Assigned task. Leaving out the pictures, retype exactly the lines from the one holding "Where should I" through the end of the material.

● ● ● ●

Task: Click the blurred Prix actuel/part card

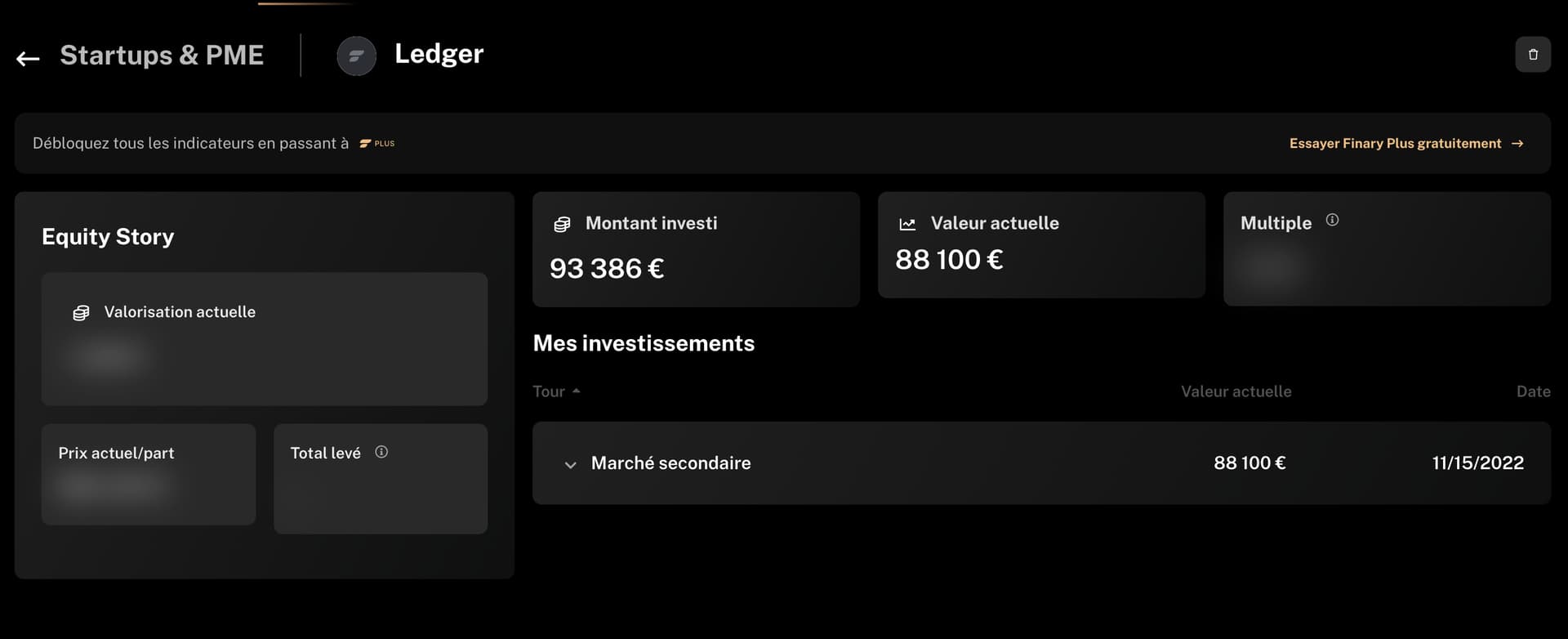Action: tap(149, 475)
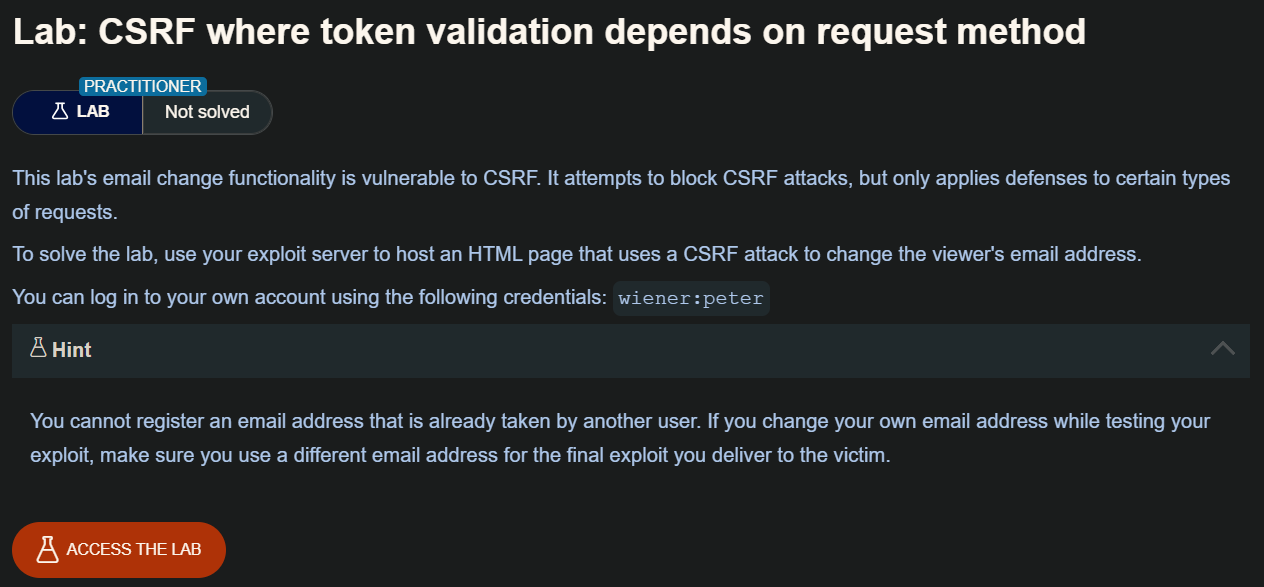Click the hint line starting exploit, make sure

[x=460, y=455]
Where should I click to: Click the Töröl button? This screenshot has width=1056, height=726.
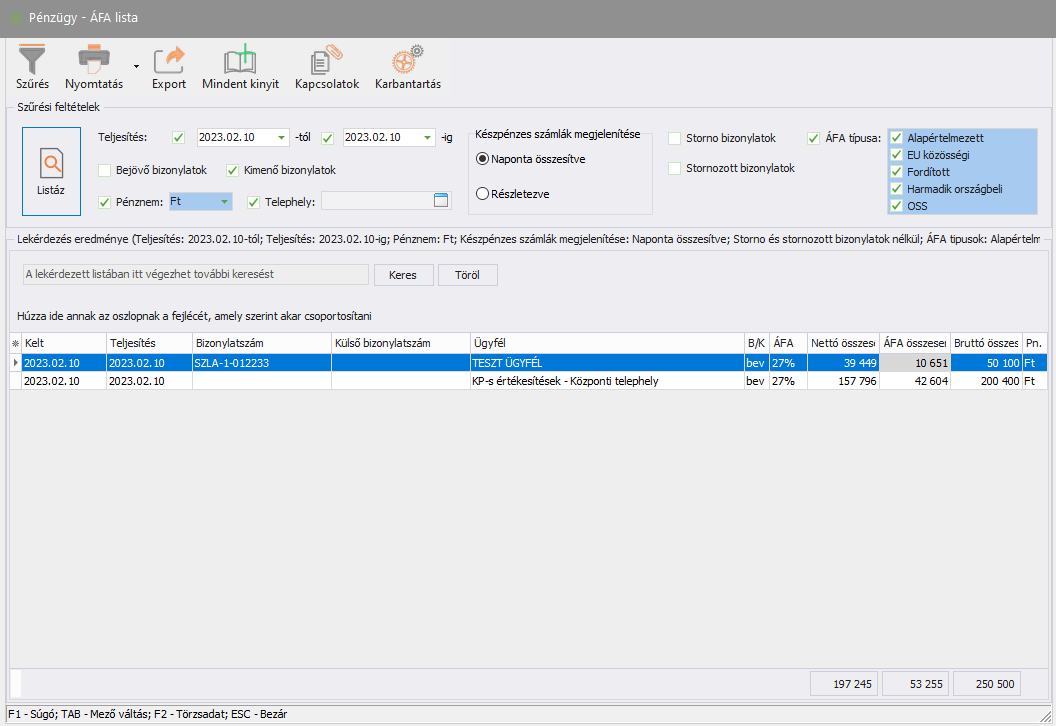point(467,275)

● ● ● ●

Output below.
Where should I click to: Click the Töröl button? This screenshot has width=1056, height=726.
point(467,275)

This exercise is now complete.